Ships as a single self-contained binary with the 4-bit model baked inside — run an OpenAI-compatible embeddings server with one file and zero dependencies. Or call it from Python and keep the model hot in RAM.

./e5 --server --port 8000          # OpenAI-compatible server, one file, no deps
from e5 import E5
model = E5()
vec = model.query("how much protein per day")   # 384-dim, L2-normalized

No PyTorch. No transformers. No ONNX. No BLAS. Just C, libm, and OpenMP.


Why

  • One file to deploy. The 4-bit model is linked inside the ./e5 binary (~69 MB). Copy it to a server and run — nothing to download, install, or mount.
  • Fast where it counts. ~2 ms to embed a single query on a desktop CPU — about 7× faster than sentence-transformers for one-at-a-time serving.
  • Tiny. 72 MB 4-bit model vs 471 MB fp32. Instant startup (mmap).
  • Faithful. Real XLM-RoBERTa SentencePiece tokenizer + exact BERT forward pass; cosine 0.98–0.99 vs the fp32 reference, retrieval rankings preserved.
  • Handles long text. Inputs over 512 tokens are windowed automatically and transparently, in bounded memory.

Install

You need a C compiler with OpenMP (gcc/clang) and, once, Python to build the model file.

# 1. download + quantize the model -> e5-small-q4.bin  (one-time, ~72 MB)
make convert        # pip install torch transformers safetensors tokenizers numpy

# 2a. build the self-contained server/CLI binary  ->  ./e5
make server

# 2b. (optional) build the Python shared library   ->  libe5.so
make lib

make convert is the only step that touches the Python ML stack. After it, the binary and the Python library run with no ML dependencies at all.


Use it: the server

Start it (the model is already inside the binary):

./e5 --server --host 0.0.0.0 --port 8000

It speaks the OpenAI embeddings API, so any OpenAI client works unchanged:

from openai import OpenAI

client = OpenAI(base_url="http://localhost:8000/v1", api_key="not-needed")

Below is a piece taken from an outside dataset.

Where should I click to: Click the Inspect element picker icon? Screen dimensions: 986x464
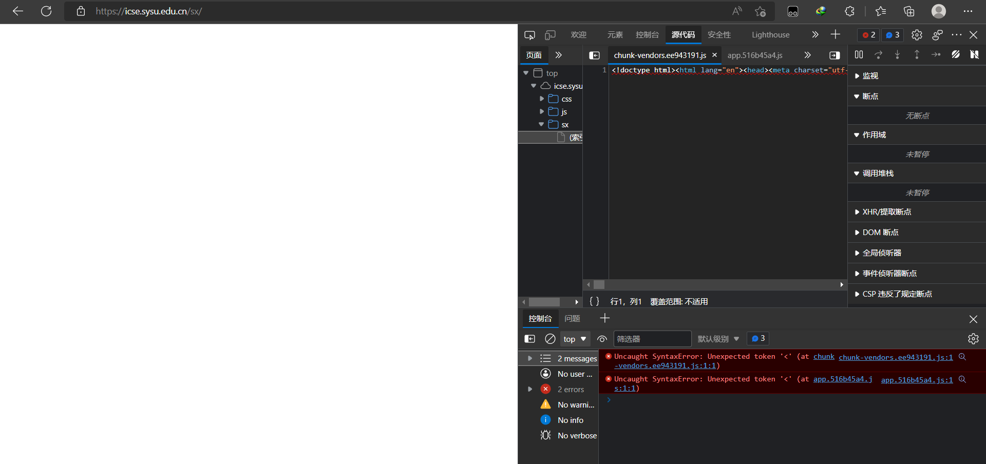click(529, 35)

resp = client.embeddings.create(
    model="e5-query",                       # see "Query vs passage" below
    input=["how much protein per day", "best protein sources"],
)
embeddings = [d.embedding for d in resp.data]   # two 384-dim vectors

…or just curl:

curl http://localhost:8000/v1/embeddings \
  -H 'Content-Type: application/json' \
  -d '{"input": ["doc one", "doc two"], "input_type": "passage"}'
{
  "object": "list",
  "data": [
    {"object": "embedding", "index": 0, "embedding": [0.031, -0.044, ...]},
    {"object": "embedding", "index": 1, "embedding": [0.018,  0.007, ...]}
  ],
  "model": "multilingual-e5-small-q4",
  "usage": {"prompt_tokens": 8, "total_tokens": 8}
}

Endpoints

Method & path Purpose
POST /v1/embeddings Create embeddings (string or array of strings).
GET /v1/models List the served model.
GET /health Liveness check → {"status":"ok"}.

Request fields

Field Values Default
input a string or an array of strings required
encoding_format "float" or "base64" "float"
input_type "query", "passage" (alias "document") server default
model any string; if it contains query/passage/doc it sets the modality

encoding_format: "base64" returns each embedding as base64-encoded little-endian float32 — this is what the official OpenAI Python client requests by default, and it's fully supported.

Server flags

./e5 --server [--host H] [--port P] [--threads N]
              [--default-type query|passage] [--model FILE]
  • --threads N caps OpenMP threads (default: all cores).
  • --default-type sets the modality when a request doesn't specify one (default query).
  • --model FILE loads an external e5-small-q4.bin instead of the embedded one.

Use it: from Python

The Python wrapper loads the model once and keeps it hot in RAM — every call reuses it with zero reload cost.

from e5 import E5

model = E5()                                    # loads e5-small-q4.bin, stays hot

# single text -> shape (384,)
q = model.query("how much protein per day")

# a list -> shape (N, 384)
docs = model.passage([
    "The recommended protein intake for adult women is about 46 g/day.",
    "Mount Everest is the highest mountain above sea level.",
])

# cosine similarity (vectors are already L2-normalized, so just a dot product)
scores = docs @ q
print(scores.argmax())                          # -> 0

That's the whole API:

Method Prefix added Returns
model.query(text | list) query: (384,) or (N, 384) float32
model.passage(text | list) passage: (384,) or (N, 384) float32
model.encode(text | list, is_query=False) either generic form

E5(model_path=..., lib_path=..., num_threads=...) lets you point at a specific model/library or cap threads.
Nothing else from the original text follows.